Transfer the entries from the line with "775x536 pixels. How" through the end of the entries, keeping each request, and add 150 to every coordinate in the answers. Leave the pictures out.

# start of Information supplied

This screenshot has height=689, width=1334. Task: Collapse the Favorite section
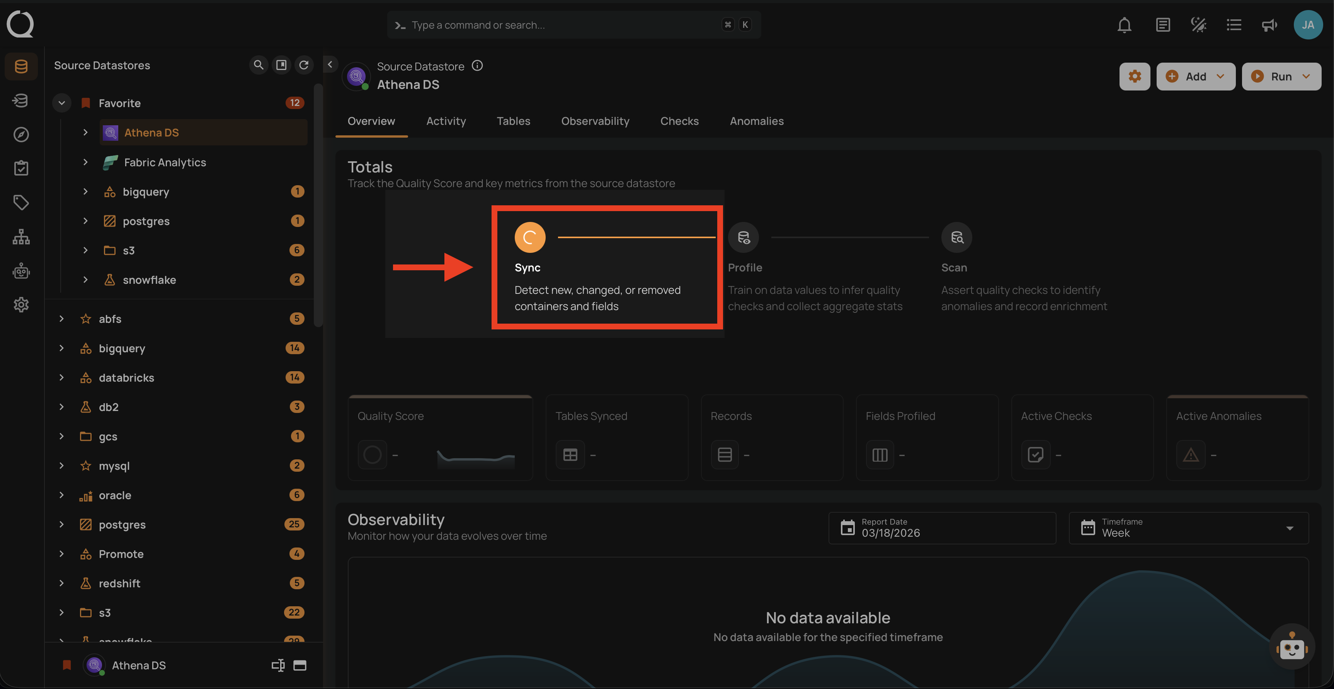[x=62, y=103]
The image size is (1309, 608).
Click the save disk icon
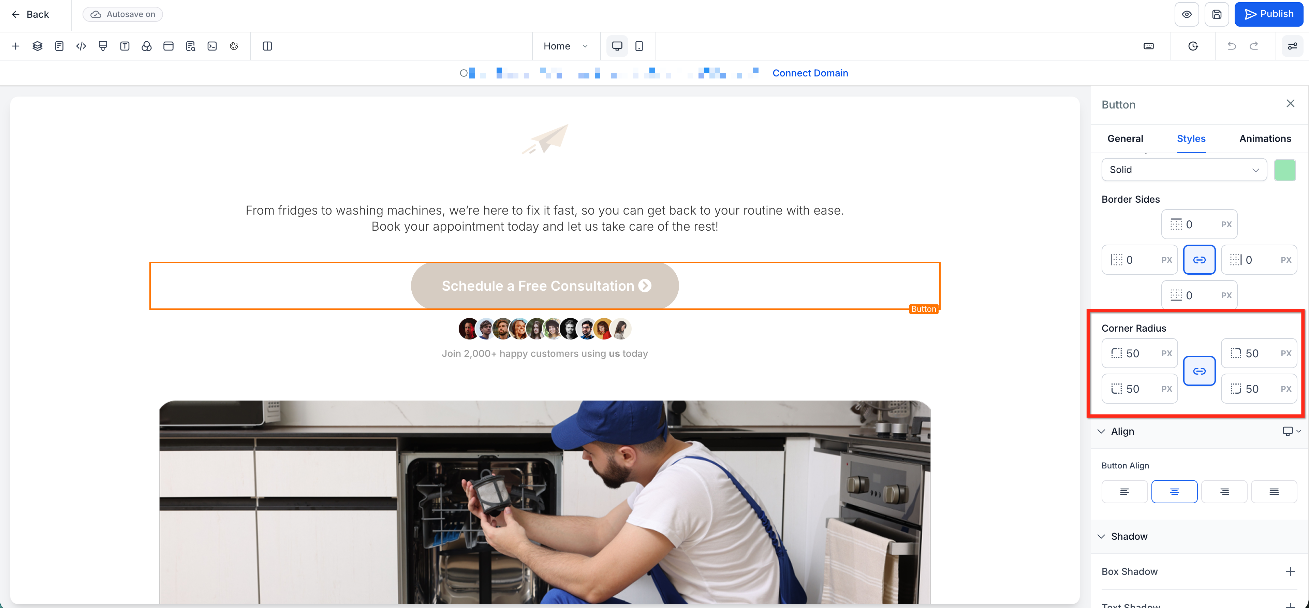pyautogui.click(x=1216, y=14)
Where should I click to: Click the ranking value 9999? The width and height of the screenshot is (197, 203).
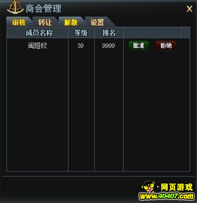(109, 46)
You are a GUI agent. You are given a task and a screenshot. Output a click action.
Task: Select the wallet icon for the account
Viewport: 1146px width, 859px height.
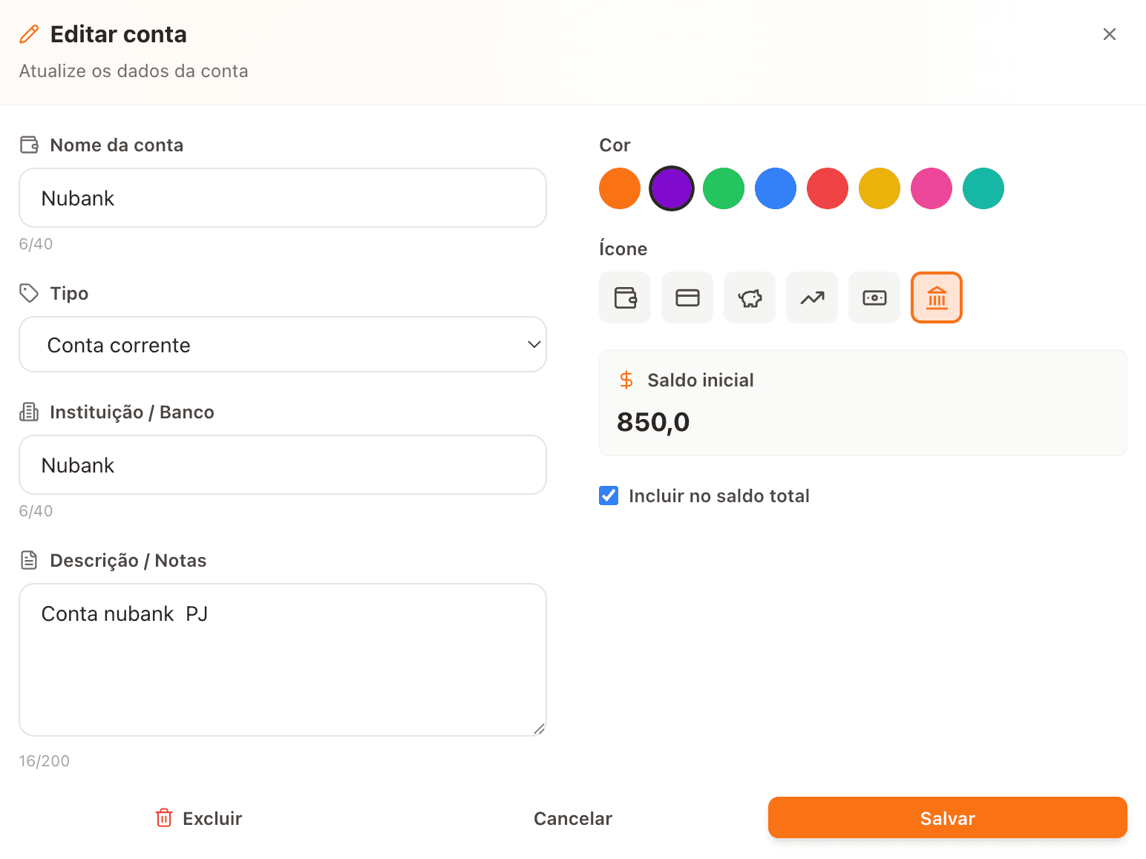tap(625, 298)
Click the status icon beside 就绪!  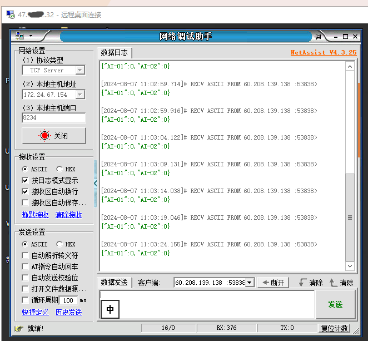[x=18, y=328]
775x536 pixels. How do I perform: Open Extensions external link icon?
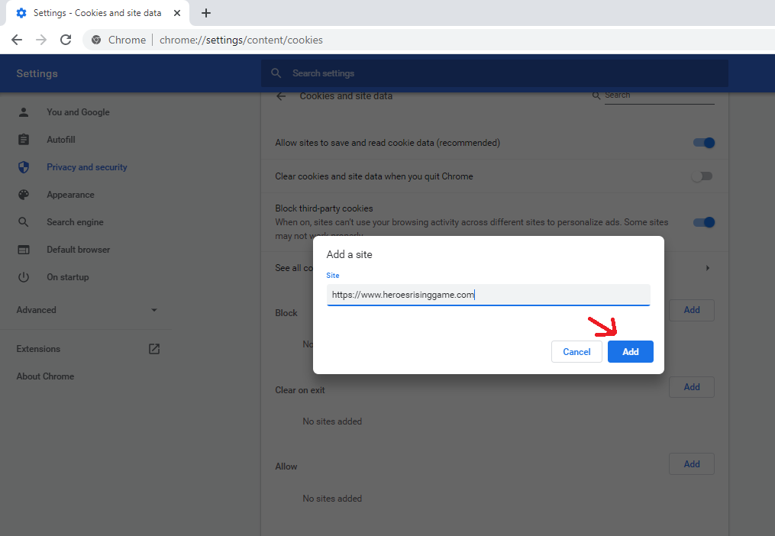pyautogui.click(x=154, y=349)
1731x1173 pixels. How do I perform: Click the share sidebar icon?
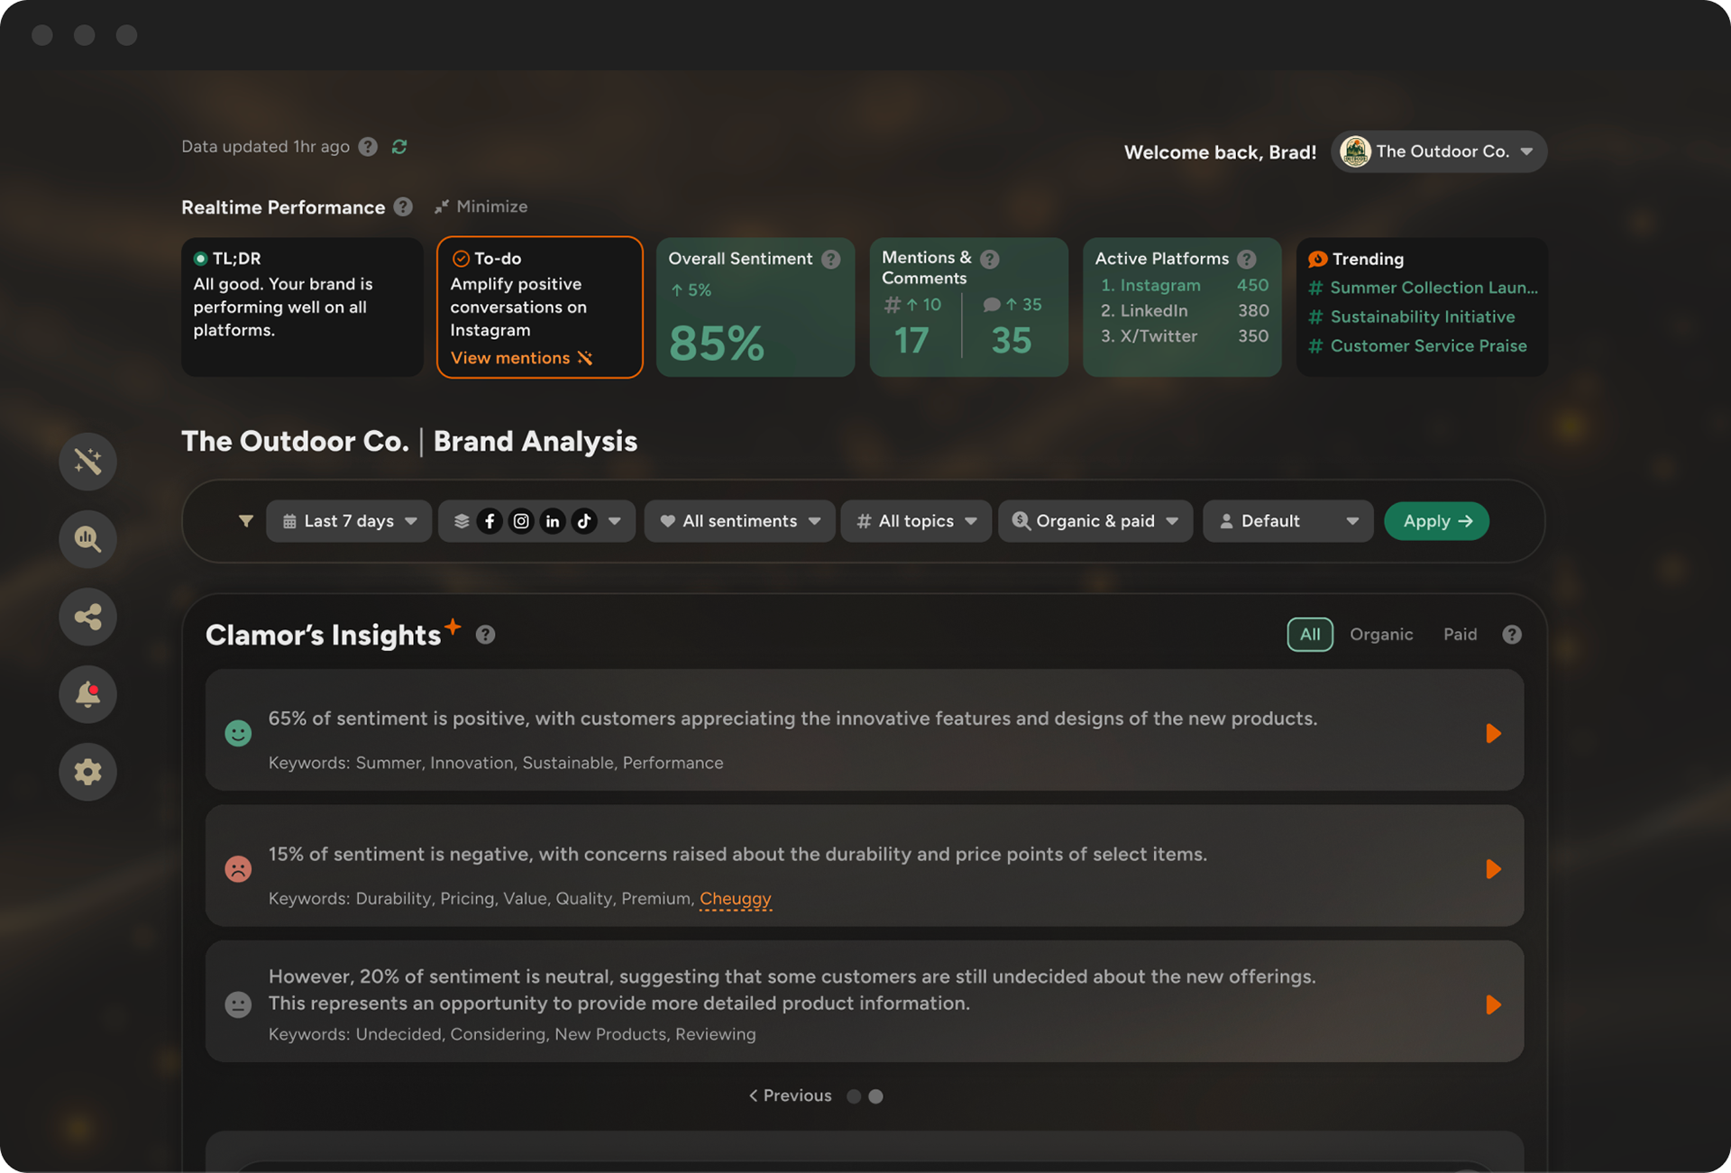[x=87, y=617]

# end of Information supplied

**Solution for this exercise**
775x536 pixels. How do I perform: Open Extensions external link icon?
pyautogui.click(x=304, y=499)
1731x1173 pixels. How do I perform: Click the share sidebar icon?
[x=237, y=767]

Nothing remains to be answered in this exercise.